Multilingual abstracts

Please see Additional file 1 for translations of the abstract into the six official working languages of the United Nations.

Dear Editor

Salam et al. should be congratulated for presenting the results of an insightful systematic review describing the impact of community based interventions on HIV knowledge, attitudes, and transmission [1]. And the results of the review are clear - community based interventions increase knowledge scores and also have an impact of sexual behaviours. However the problem remains as to how best to scale up these interventions and how best to overcome real or perceived barriers to their uptake. With the massive numbers of patients who are infected or who are at risk, it is likely that scale up is what will make a real difference in the next decade.
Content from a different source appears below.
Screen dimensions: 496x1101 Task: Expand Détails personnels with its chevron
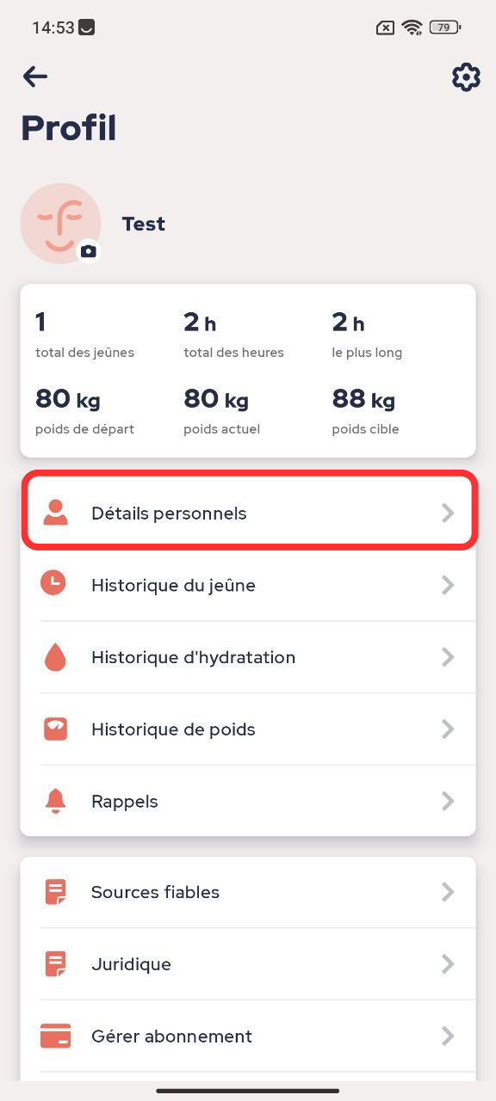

As with all attempts to scale up, success will be decided by the actual intervention or the component or components of an intervention that is being scaled up. Community based interventions have multiple components and some will be more difficult to widen out than others. Those that involve face to face or one to one sessions will be most expensive and so most difficult to scale up. If some interventions can be implemented by means of custom computerized risk reduction programmes, then roll out on a large scale should be less problematic. The continuing widening availability of the internet in all parts of the world surely offers significant opportunity in this regard. Mobile technology now means that simple programmes can be made available via smartphones. Advantageously the younger population who are most at risk are likely to be most adept at using such new technology.

Community based interventions could also help to overcome one of the most substantial barriers to the uptake of community based interventions – the real or perceived need to conform with traditional cultural practices and beliefs, and continuing intrinsic reluctance to learn and talk about sex in public. Internet based interventions can allow individuals to learn about sex and sexual health in private. Perhaps even more importantly they can allow individuals to submit their questions and receive answers anonymously. This latter capability could allows at risk individuals to take a more active and interactive role in learning about HIV infection – and active learning is much more likely to be effective learning.

Community based interventions are undoubtedly effective – however new technologies might enable them to reach much larger numbers of affected or at risk people.